Many of the cyber threats are basic. Simple spam or phishing emails. But the threat landscape is becoming increasingly complex. Cybercriminals will attack any industry, but financial institutions are often the first to get hit with a new threat. To learn more about the cybersecurity challenges faced by those in the banking industry, Longitude Research conducted a survey (on behalf of SAS) of 250 banking executives. (Read the full report, Cyberrisk in Banking, for survey results and information from in-depth expert interviews.)
Among the key findings are:
- Technologies and threats are evolving. Phishing, botnets and mobile malware were rated among the most likely threats faced, and also among the ones with the biggest impact.
- Awareness remains low. Nearly one in three (30 percent) of those polled rate limited customer awareness as a key challenge – making it one of the top four issues faced.
- Preparedness is patchy. Less than one in four banks believe their internal resources are highly prepared for cybersecurity risks – perhaps the easiest aspect of preparedness to resolve.
- Trust trumps financial losses. Despite rising losses and the perception that they will continue to increase, banks are only spending just enough on cybersecurity to make customers trust them.
- Poor cooperation is hindering progress. Although there are exceptions, many financial institutions operate in silos – or only work with each other through industry associations. A striking 78 percent say they do not rely on any other parties in dealing with cybersecurity.

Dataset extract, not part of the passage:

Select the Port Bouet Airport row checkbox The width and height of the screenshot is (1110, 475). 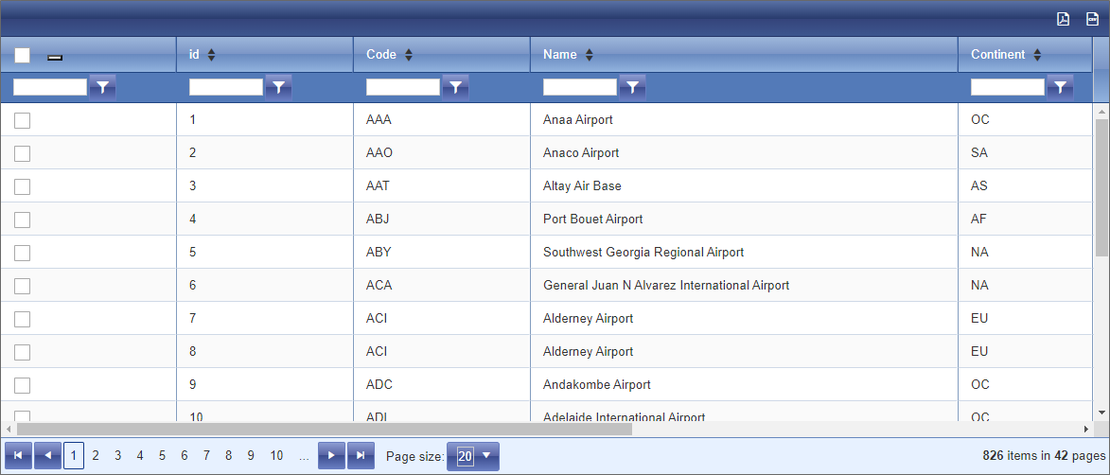click(x=22, y=220)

- Response strategies are evolving. There is a growing realization that cybersecurity must become a broader, risk-based approach and move away from being seen as a technical problem.
- There is a growing need to better harness data analytics. Banks have an enormous amount of data at their fingertips. With analytics, they can detect trends and create KPIs to proactively counter cyberthreats.
Financial institutions exist in a reactive world – they conduct forensic analysis on their systems, data and networks to find weaknesses and threats or determine where breaches have occurred. But this is an increasingly outdated approach. The cyberdomain is constantly evolving, providing both new opportunities and challenges for financial services institutions. “We have a velocity problem, a volume problem and a value problem, and the industry is still trying to figure out what’s important,” says Chris Smith, Director, Service Engagement & Federal Enterprise Architecture, SAS. To improve cybersecurity, financial services institutions must elevate the topic and address threats holistically to the highest levels of the organization in a manner that they understand.